TAREAS Y EJERCICIOS
a) Contesta estas preguntas con lo que dice el texto sobre la democracia:
(i) ¿En qué convierte la democracia el conflicto?
(ii) ¿Qué es lo que da vida a la democracia?
(iii) ¿Por qué teme el autoritarismo la palabra libre?
b) Indica si cada afirmación coincide con el texto sobre la democracia:
(i) El voto es lo único que da valor real a la democracia.
(ii) El texto propone un consenso obligatorio.
(iii) En la democracia el poder se discute.
c) Prosigue el texto sobre la democracia desde el punto en que termina.

##### TEXTO PARA LEER

En tiempos de ruido y prisas, es cada vez más urgente recuperar una idea que parece simple. La democracia es el único sistema político que convierte el conflicto en diálogo, la diferencia en convivencia y la alternancia en normalidad.
La democracia, en su esencia más profunda, es un acto de confianza en el otro.
Lo que da valor real a la democracia no es solo el voto, ni la periodicidad de las elecciones, ni siquiera la separación de poderes. Todo eso es esencial; es la estructura formal del sistema. Pero lo que da vida a la democracia es algo más humano y a la vez más sutil: el compromiso con el diálogo como principio político. No el consenso obligatorio, sino la disposición permanente a escuchar, argumentar y reconocer que el otro –el distinto, el que piensa lo contrario– también forma parte legítima del espacio público.
En los regímenes autoritarios, el poder se impone; en la democracia, se discute. Esta diferencia, que puede parecer meramente formal, es en realidad decisiva. El autoritarismo teme la palabra libre porque la palabra libre desarma la mentira. La democracia, en cambio, vive de esa palabra: la cultiva, la regula y la protege. Sabe que el acuerdo verdadero solo puede surgir de una conversación honesta entre quienes, de entrada, no coinciden.

##########
##### REGISTROS

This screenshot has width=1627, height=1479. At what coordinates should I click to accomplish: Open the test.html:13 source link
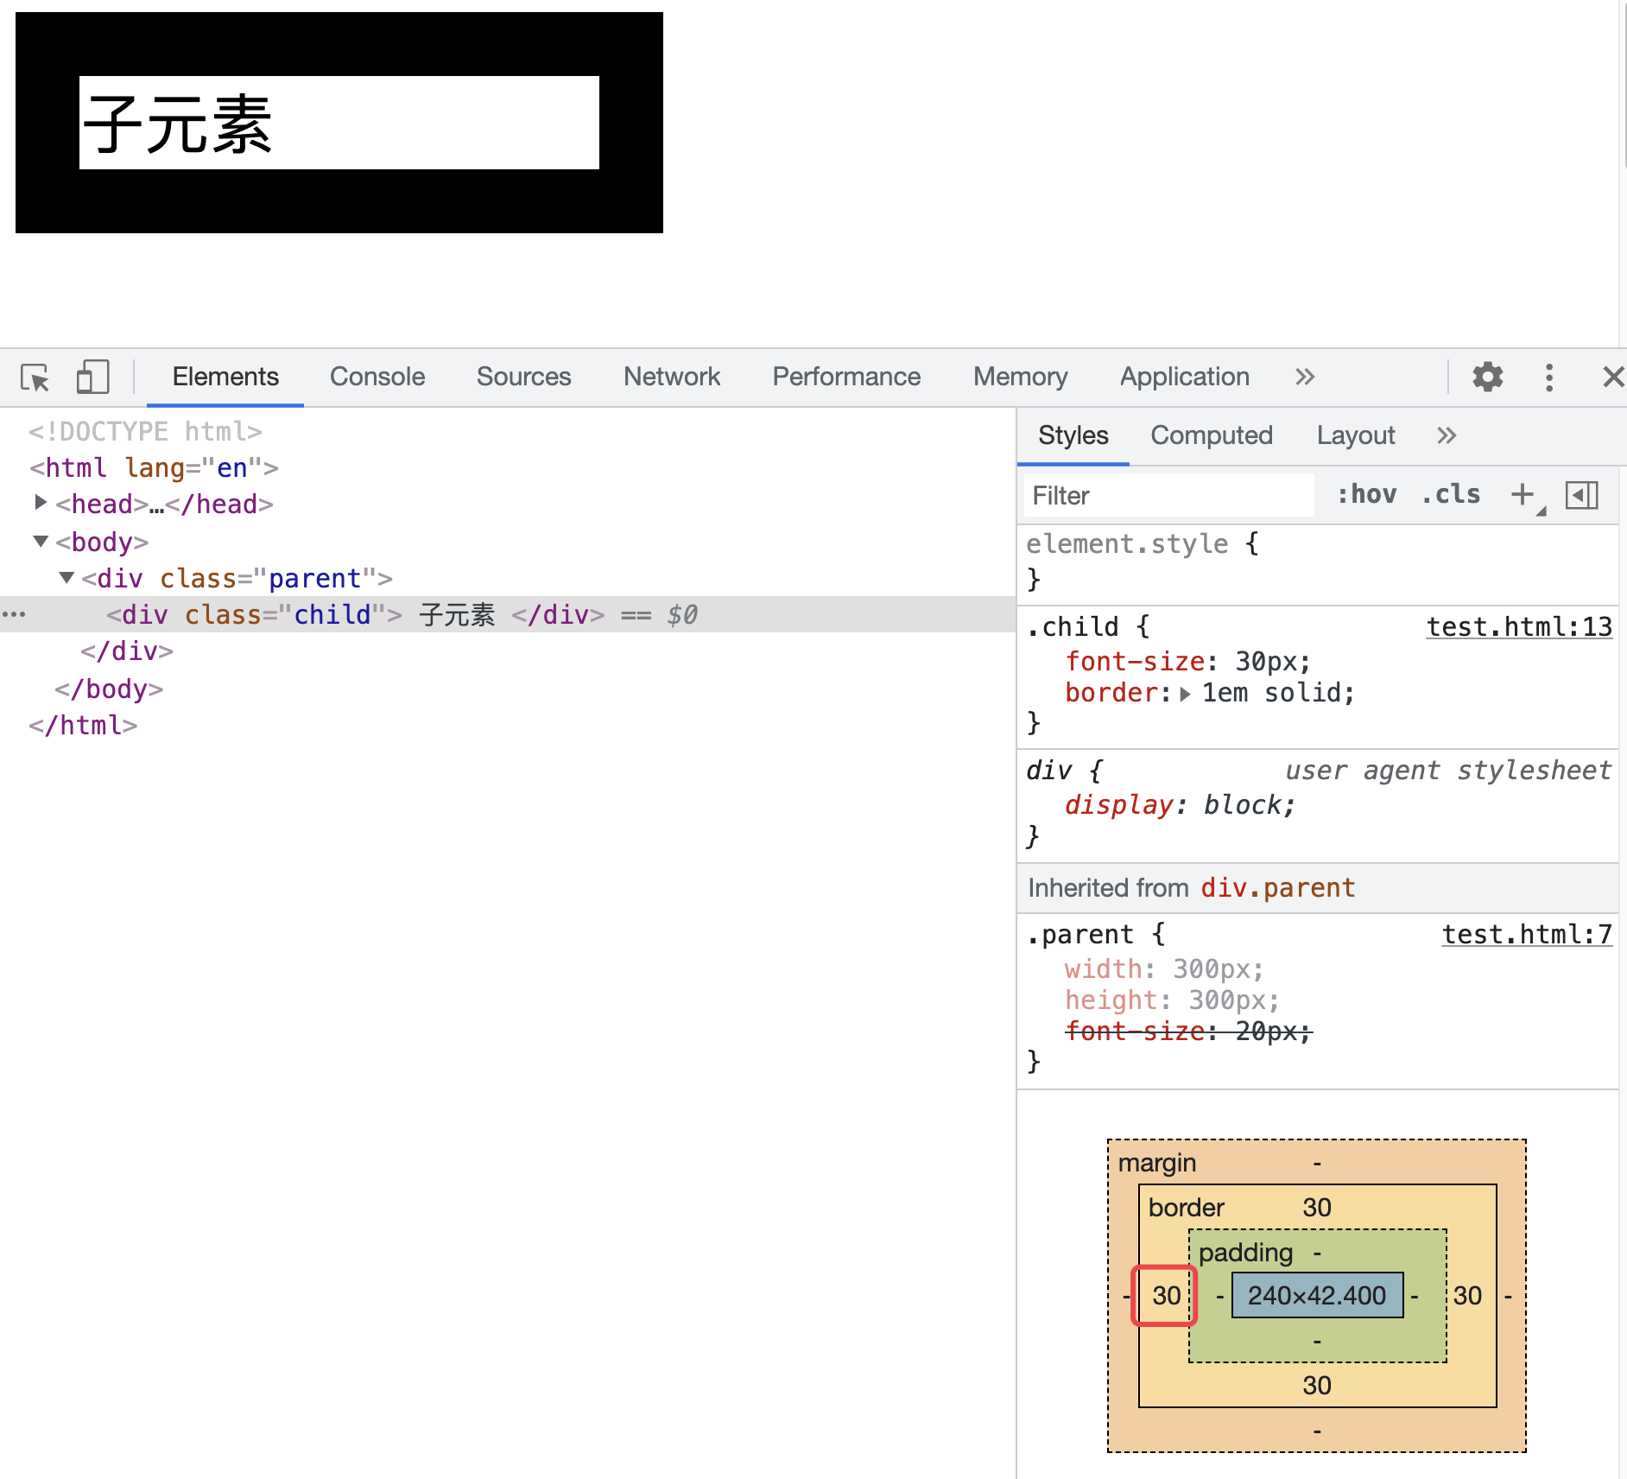(x=1519, y=627)
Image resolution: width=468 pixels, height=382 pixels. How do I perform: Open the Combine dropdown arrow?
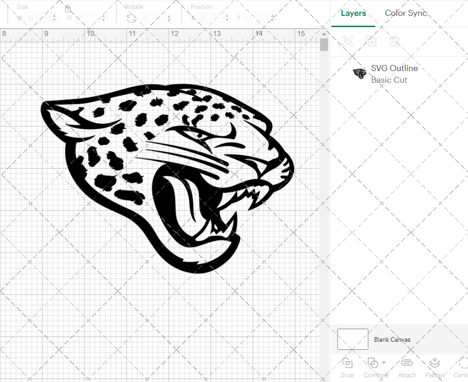384,363
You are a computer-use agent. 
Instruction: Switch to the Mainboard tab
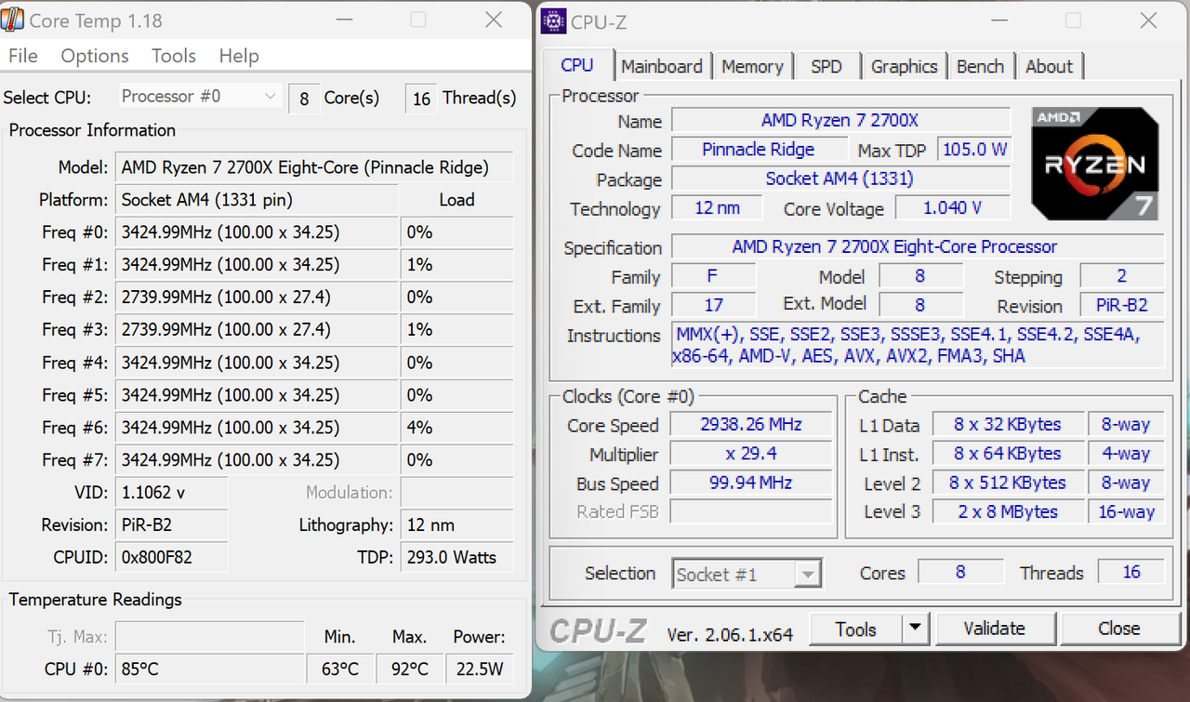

##########

RESULTADOS POR TAREA
a)
(i) En diálogo.
(ii) El compromiso con el diálogo como principio político.
(iii) Porque la palabra libre desarma la mentira.

b)
(i) No: "Lo que da valor real a la democracia no es solo el voto".
(ii) No: "No el consenso obligatorio, sino la disposición permanente a escuchar, argumentar y reconocer".
(iii) Sí: "en la democracia, se discute."

c)
Este es el punto central de la vida democrática: no se trata de fingir que no hay desacuerdos, sino de reconocerlos como parte del proceso político. La legitimidad del otro, incluso del adversario, es indispensable. Y eso solo se sostiene con una cultura del diálogo que sea amplia. Donde no hay diálogo –real, abierto, protegido por la ley y por la práctica institucional–, lo que sigue no es la unidad, sino la imposición. Y por ello el aporte del Tribunal Supremo de Elecciones es vital.
Costa Rica: una democracia que dialoga
En medio de una región históricamente marcada por inestabilidad, populismos y ciclos autoritarios, Costa Rica representa un valioso ejemplo que debemos cuidar. Ha demostrado que es posible sostener el desacuerdo político sin convertirlo en ruptura.
En un país donde la abstención ha crecido –como en casi todas las democracias modernas–, sigue habiendo confianza suficiente en el sistema como para que todos los sectores acepten jugar bajo las mismas reglas, aunque pierdan. Costa Rica muestra que se puede vivir en desacuerdo sin miedo. Y que es posible construir un país no sobre una verdad única, sino sobre un marco común.
Riesgo del desencanto
Uno de los grandes peligros de las democracias contemporáneas no es la crítica –que es saludable y necesaria–, sino el desencanto, que lleva a pensar que “todos los políticos son iguales”, que “la democracia ya no sirve” o que “esto necesita mano dura”. Esta idea que se repite es profundamente destructiva. Porque lo que viene cuando dejamos de creer en la democracia rara vez es mejor: suele ser más negro, más arbitrario y mucho más violento.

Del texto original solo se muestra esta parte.